7-26.論文報奨金

2019年1月9日掲載

白楽の意図:ネカト論文や捕食論文を出版するのは、出版に見返りがあるからである。つまり、問題の背景には論文出版に対する見返りという問題がある。一般的に、論文を出版すると、博士号取得などの資格授与、研究職への採用、職位の昇進、研究費と院生・ポスドクの獲得などの研究職上の利得、ノーベル賞を含めた各賞受賞による名声など、論文出版は研究者に富・名声・名誉を与える。また、論文ではないが研究結果の特許申請で金銭的利得がある。見返りがあるので、研究者は論文を出版する。そして、意図的にネカト論文を、または粗悪を承知で捕食学術誌に論文を出版する。
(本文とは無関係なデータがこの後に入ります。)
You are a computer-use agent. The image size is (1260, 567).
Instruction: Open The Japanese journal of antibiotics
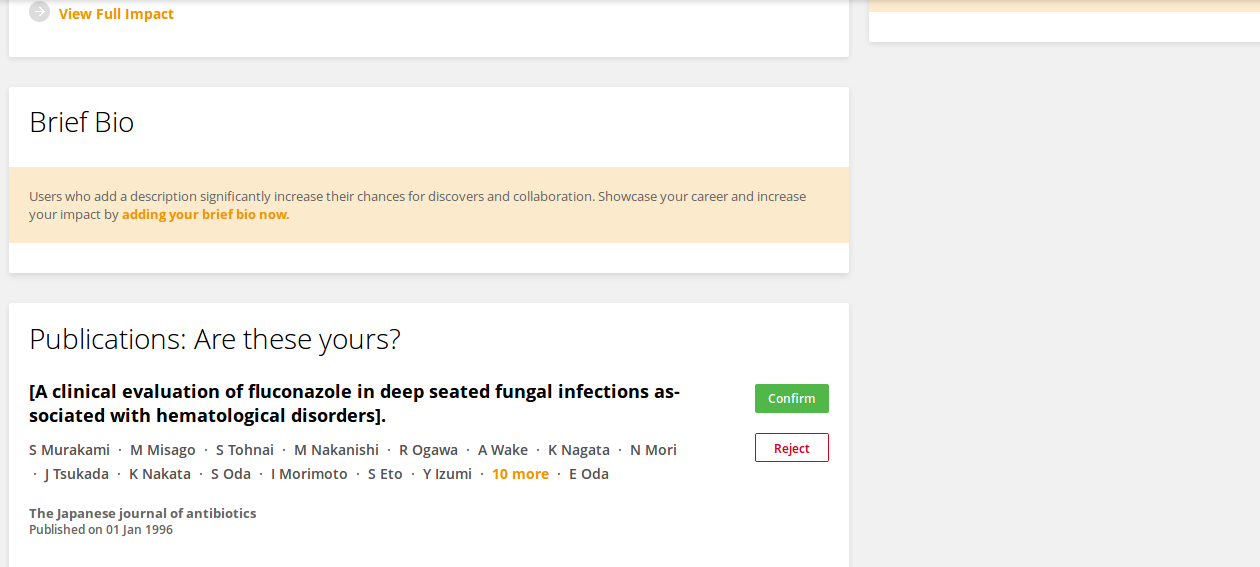coord(142,513)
大学・研究機関は、出版論文の多い著名な研究者や研究費を多く獲得できる研究者がいることで、優秀な学生・院生・研究者、外部研究費に伴う30%の間接経費、そして寄付金をたくさん集めることができる。学術界と社会はこの仕組みを当然視し非難しない。この仕組みを増強する方策として、大学・研究機関は論文を出版した研究者に論文報奨金、つまり、お金を支給する。本記事は、論文報奨金の実態を理解しようとした。読んだ論文は、ウェイ・クアン(Wei Quan)らの「2017年のarxiv.org」論文、アリソン・アブリティスの「2017年のScience」論文、編集委員の「2017年のNature」論文、その他で、それらを紹介しよう。